RECORD EXTRACTS
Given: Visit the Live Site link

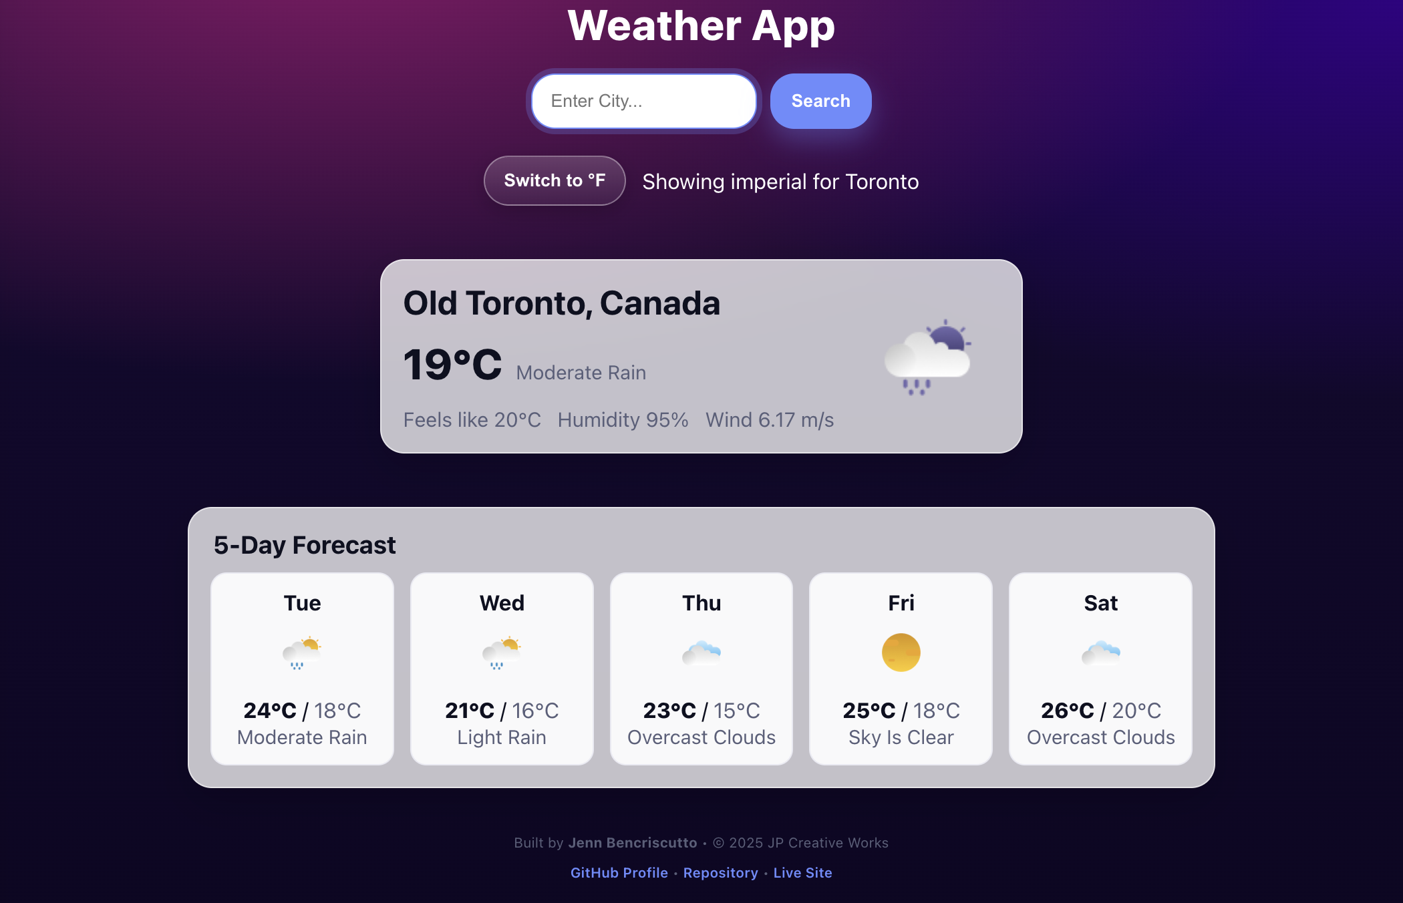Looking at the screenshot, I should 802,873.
--
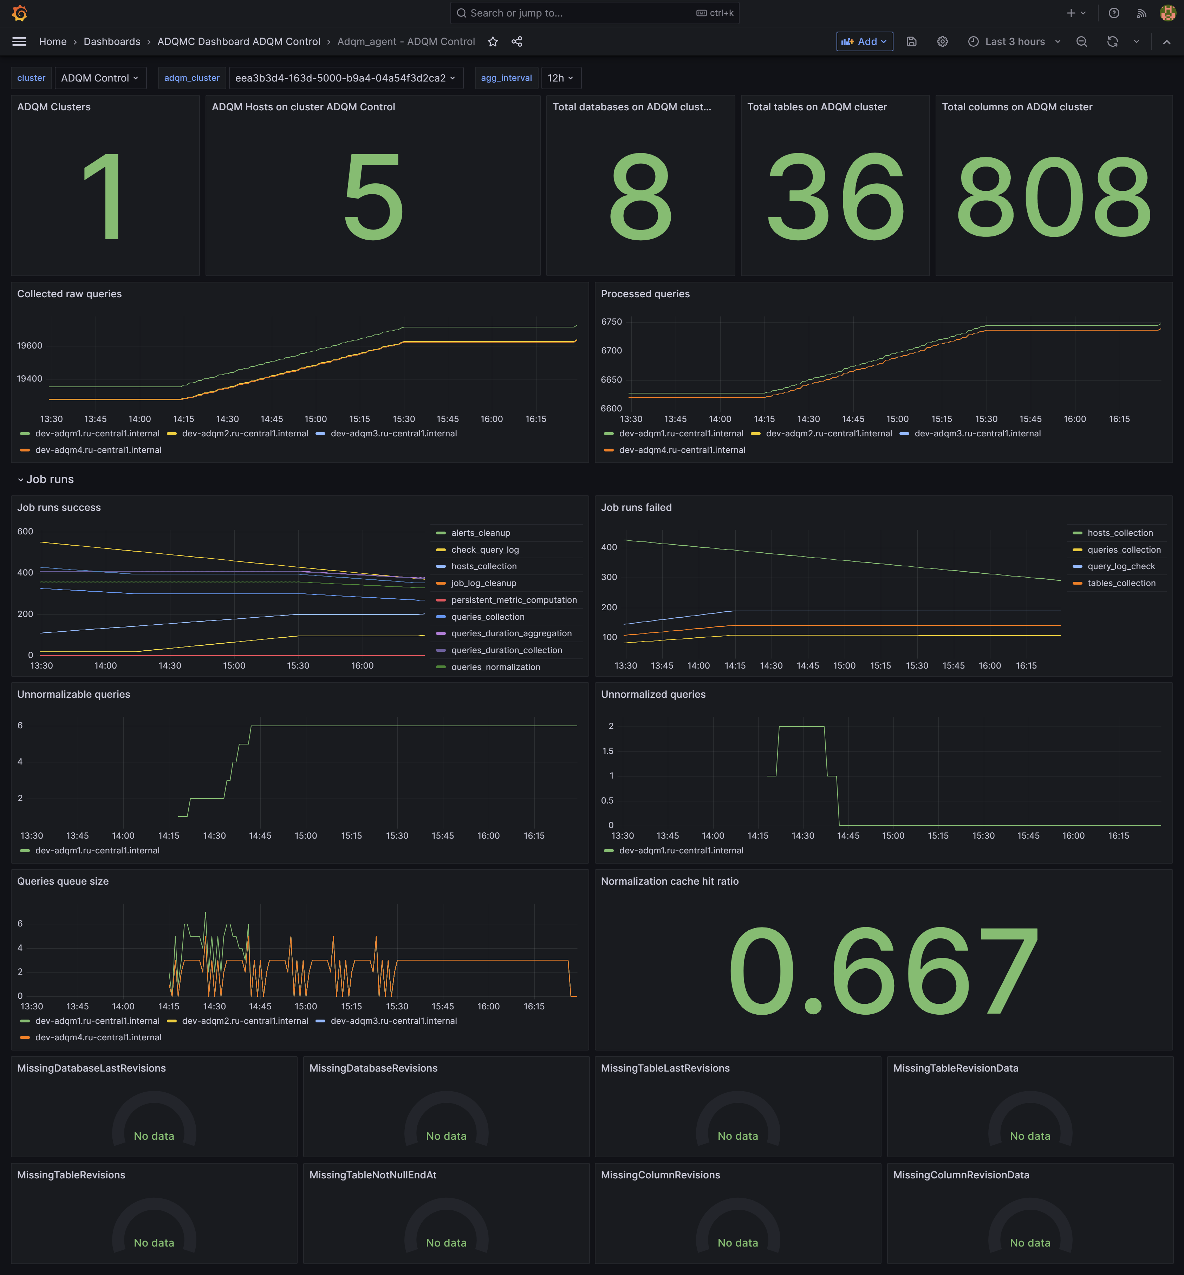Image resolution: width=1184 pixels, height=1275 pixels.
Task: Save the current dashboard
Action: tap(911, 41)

TASK INSTRUCTIONS
Print the records word for word, beginning at the line that contains "Image resolution: width=1184" and stopping after the line that contains "Action: tap(911, 41)". Leave the pictures out.

OUTPUT
Image resolution: width=1184 pixels, height=1275 pixels.
Task: Save the current dashboard
Action: tap(911, 41)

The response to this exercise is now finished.